13.30’da Bursa Garajlar’daki Hasan Usta’nın Uludağ Kebap dükkânındaydık.
Biliyorum.
İnanılması zor.
Ama gerçek.
Şansımız vardı.
Nişantaşı’ndan köprüye trafik çok rahattı.
Karşıya -hiç zaman kaybetmeden- geçtik.
Sonrasında da yoğunluk yoktu.
Gaza iyi bastık.
Osmangazi Köprüsü’ne rahatça ulaştık.
Köprüden bu ilk geçişim.
Birkaç dakika içinde körfezin öte yakasındaydık.
Köprüden sonra da tünel ve Bursa’ya kadar otoyol Avrupa/Amerika kalitesinde.
Bu kadar çabuk gelince, baktık “Uludağ’daki basın sohbeti” saatine hayli zaman var.
Şimdi oğlu tarafından işletilen Hasan Usta’nın “Uludağ Kebapçısı”na gidip kendimizi “şımartalım” dedik.
Merhum Hasan Usta, yoğurtlu, tereyağlı, salçalı Uludağ kebabının mucidi İskender ustanın sağ koluydu.
Oradaki lezzet keyfinden sonra Uludağ’da “Ağaoğlu My Mountain Hotel”e varış neredeyse İstanbul’dan Bursa’ya gelişimiz kadar zaman aldı.
“Osmangazi Köprüsü, Bursa otoyolu ve tüneli” önemli hizmet.
Bu “yolculuk deneyimi” startı verilen “Çanakkale Köprüsü” ve bağlantı yollarını daha iyi değerlendirmemi sağladı.

Bursa, Çanakkale izlenimleri

ANCAK...
Bu olumlu izlenimler arasında gözümün aradığı bir “ciddi eksikliğe” de işaret etmek isterim.
Çanakkale Zaferi bağlamındaki görkemli etkinlikler için afişlerde “Atatürk” yoktu.
Oysa...
Çanakkale Zaferi Mehmetçik ve Atatürk’le birlikte anılır.
Atatürk Çanakkale zaferinin “simge” komutanıdır.
1915’te yayımlanan, dönemin saygın gazetesi Tasviri Efkar’ın birinci sayfası bu gerçeği vurguluyor.
Sayfada al bayrak, önünde Mehmetçik...
Altında zaferin simgesi iki komutanın fotoğrafları...

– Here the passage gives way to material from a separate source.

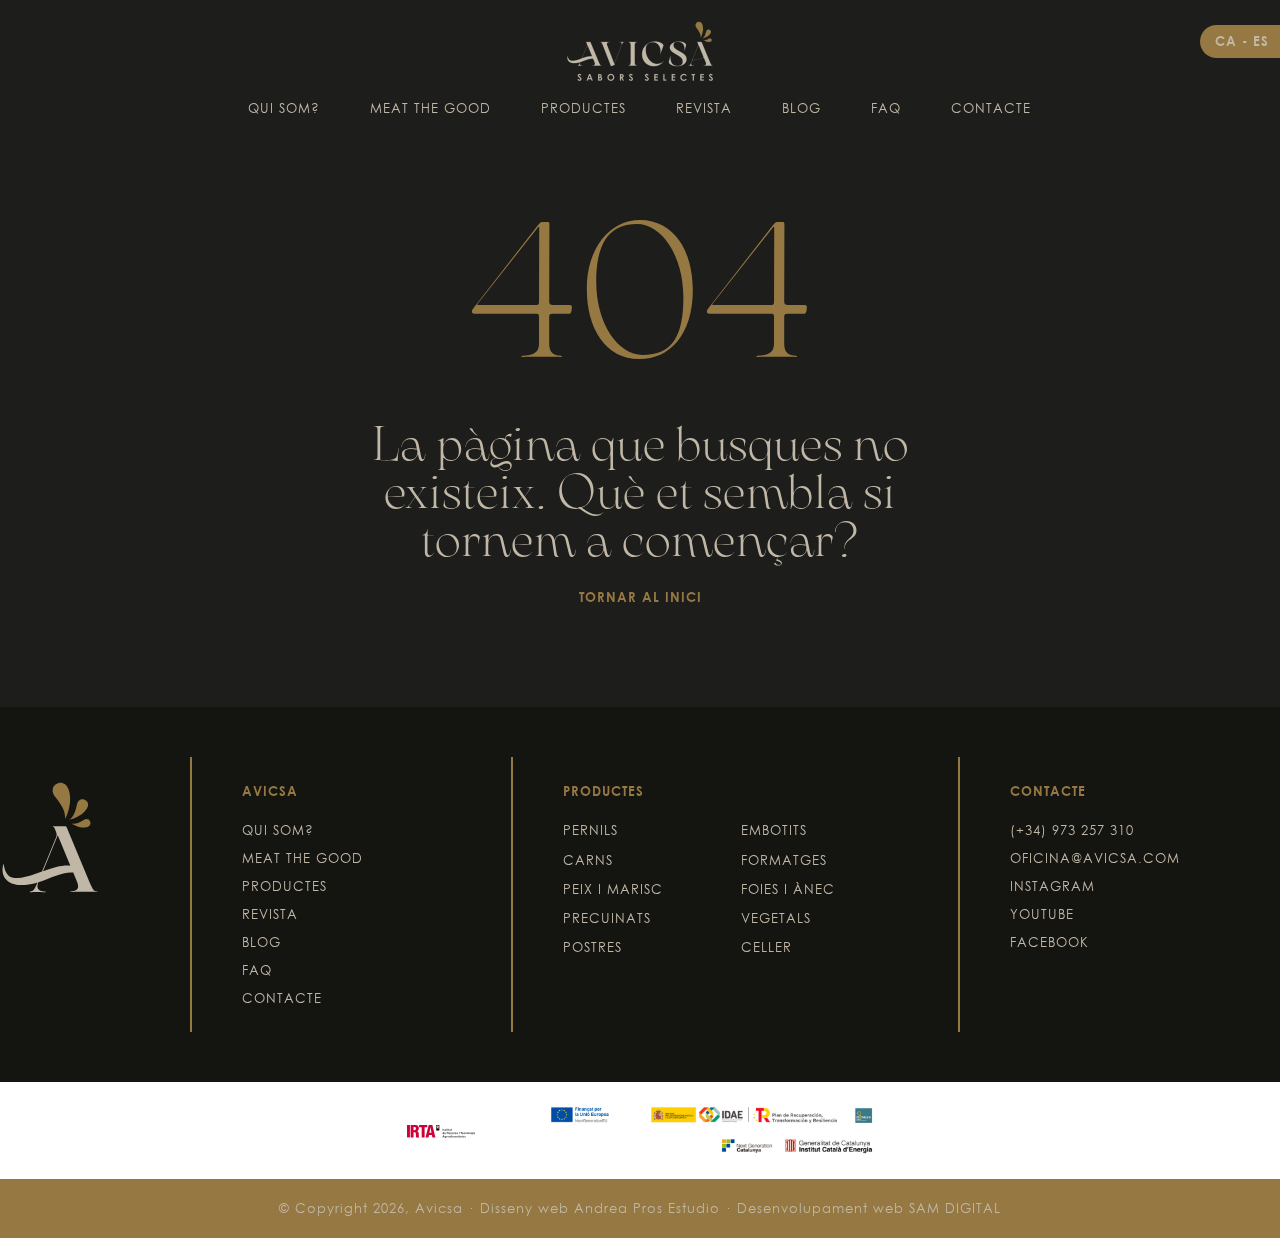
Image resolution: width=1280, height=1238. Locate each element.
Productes (583, 108)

Biri... Çanakkale Deniz Savaşı’nın “müstahkem mevki komutanı Cevat Paşa...” Gazete onun “Milli mefahirimize (bir millete yapılabilecek en büyük, iftihar edilecek hizmet) 18 Mart Zaferi’ni ilave ettiğini” yazıyor.

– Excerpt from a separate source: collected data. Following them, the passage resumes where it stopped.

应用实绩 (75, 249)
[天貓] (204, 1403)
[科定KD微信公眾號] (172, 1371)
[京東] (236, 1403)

Diğeri... Anafartalar Komutanı Miralay (Albay) Mustafa Kemal Bey... Gazete Mustafa Kemal’in “kudret ve maharetiyle, hakkıyla, şan ve şeref kazandığını” yazıyor.
...................
BU son kutlama etkinliklerinde Mustafa Kemal Atatürk’ün afişlerde yer almaması üzücüdür.
Aslında...
Atatürk’ün yanı sıra “resmi tarihin” unutturduğu Cevat Paşa da yer almalıydı.
Tarihi yazanlar, tarihi yapanları unutmamalı, unutturmamalı.
Çanakkale Zaferi, Osmanlı’nın son yüzyılı da sürekli savaş yenilgileriyle ve toprak kayıplarıyla tükenişe doğru uzanan çizgisinde “dönüm noktasıdır.”
“Özgüvenin” yeniden kazanılışıdır.
İstiklal Savaşı’nın “ilhamıdır.”
Toprağı vatan yapan üzerindeki şehit kanlarıysa, milletlerin saygınlığı ve özgürlüğünü sağlayan da kahramanlarıdır.
...................
Not: Değerli yazar Taha Akyol dün Hürriyet’teki köşesinde bu konuyu tarihi perspektiften bakarak, siyasal boyutlarıyla da derinliğine işledi.
Atatürk’ün Çanakkale etkinlikleri için afişlerde yer almamasını eleştirirken, resmi tarihte Cevat Paşa’nın yanı sıra unutturulanlara, örneğin Kazım Karabekir gerçeğine de işaret etti.